The Brief
Siobhan Murray is Head of Operations at Verdant Packaging, a sustainable packaging manufacturer outside Cork, Ireland. Forty-five employees. They make compostable food containers, paper-based mailer bags, and biodegradable industrial wrapping. Growing fast -- EU packaging regulations are pushing clients away from plastic, and Verdant is one of the beneficiaries.
The data is spread across four systems in four formats. Production floor logs are in one system, sales in another, raw materials procurement in spreadsheets, and quality testing results come from the lab. Siobhan suspects the food container line is thin on margins because of material costs, but she cannot see the full picture. She wants to understand which product lines are actually profitable, track quality metrics, and spot problems before they show up in the end-of-month numbers.
Your Role
You're pulling together data from four sources in four formats and building something Siobhan can use to make operational decisions. The data arrives as Parquet, JSON, CSV, and CSV-from-PDF. Each format carries different risks. What worked for single-source CSV analysis needs to expand.
The metrics you build are not flat definitions. Production efficiency decomposes into components -- availability, speed, quality -- where changing one definition cascades to everything above it. You design the hierarchy, document the dependencies, and deliver an argument, not a list.
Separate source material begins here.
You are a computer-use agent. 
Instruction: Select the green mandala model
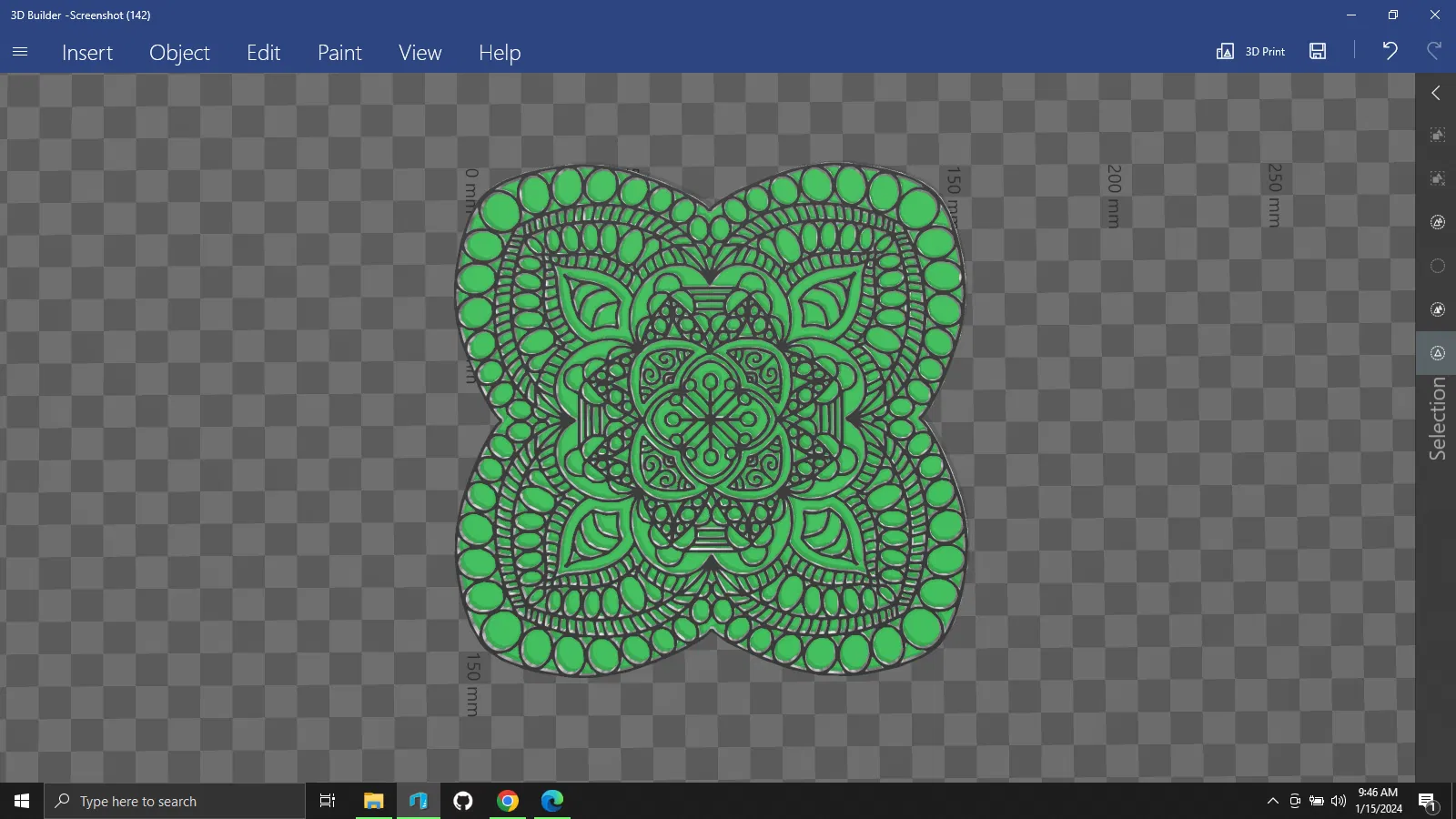pos(711,420)
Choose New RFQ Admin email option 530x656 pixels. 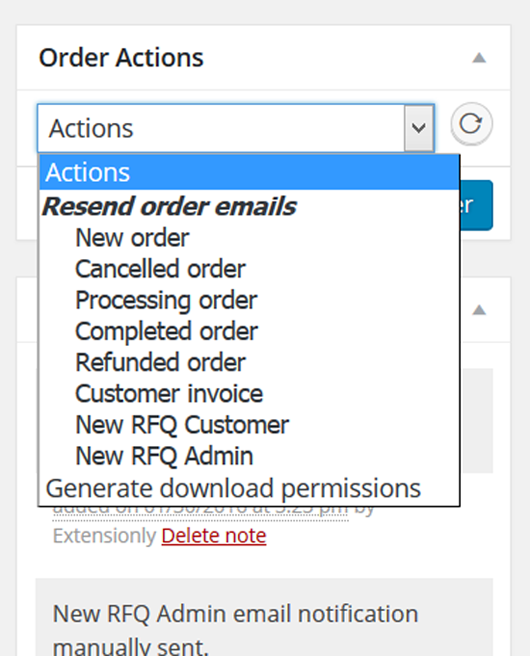point(164,456)
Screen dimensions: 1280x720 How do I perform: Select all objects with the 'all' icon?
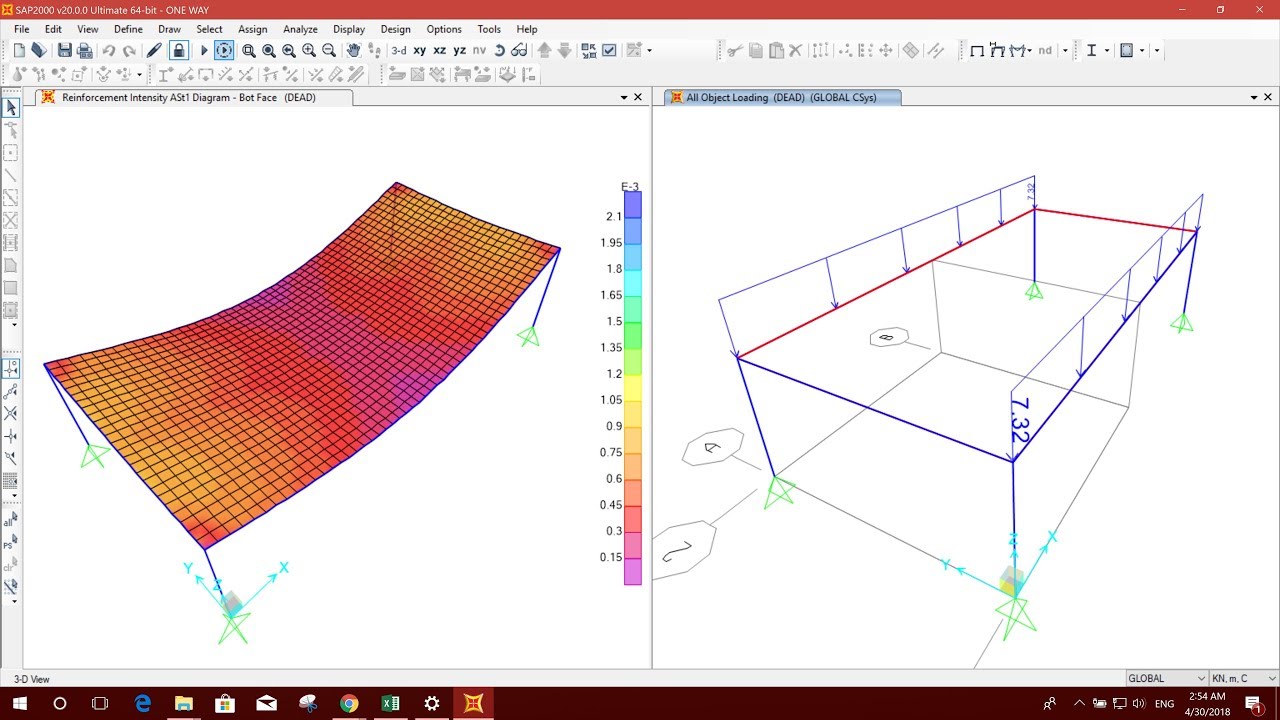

AI handles each format but makes different assumptions for each. It flattens nested JSON in ways that lose data. It infers schema types from the first few rows and misses inconsistencies later. Your verification work is format-specific now.
What's New
Last time, you framed Wei's business questions as testable hypotheses, chose the right statistical test for binary outcome data, and reported confidence intervals instead of point estimates. You specified constraints before computation and crossed from descriptive to inferential statistics.
This time, the data itself is the new challenge. Four formats, each with different risks. Metrics that exist in hierarchies -- one number that decomposes into three, where changing one changes the rest. Your findings need to be structured as a professional argument, not a chronological list. And you will use a second AI to review your first AI's analysis -- cross-model verification.
The hard part is not any single source. It is connecting four sources with different formats, freshness, and granularity into a coherent analysis, and then communicating that analysis as a structured argument.
Tools
- Python 3.11+ (via Miniconda, "analytics" environment)
- DuckDB
- Polars (new -- for scale-appropriate data handling)
- Jupyter Notebook
- pandas
- scipy.stats, statsmodels
- matplotlib / seaborn
- Metabase (via Docker -- continuing from previous projects)
- Docker
- Claude Code
- Git / GitHub
Materials
- Production logs -- Parquet file from the manufacturing execution system, about 50,000 rows of shift-level production data.
- Sales data -- JSON export from the e-commerce API with nested customer objects and line item arrays. About 12,000 orders.
- Procurement records -- CSV from finance spreadsheets with monthly supplier costs, lead times, and quality grades.
- Quality results -- CSV derived from PDF lab reports with batch-level test results, pass/fail, and moisture readings.
- Data dictionary -- describes all four sources, their formats, date ranges, and freshness status.
- Metric hierarchy template -- introduces OEE decomposition, leading/lagging indicators, and hierarchy documentation.
- CLAUDE.md -- project governance file with client context, work breakdown, and verification targets.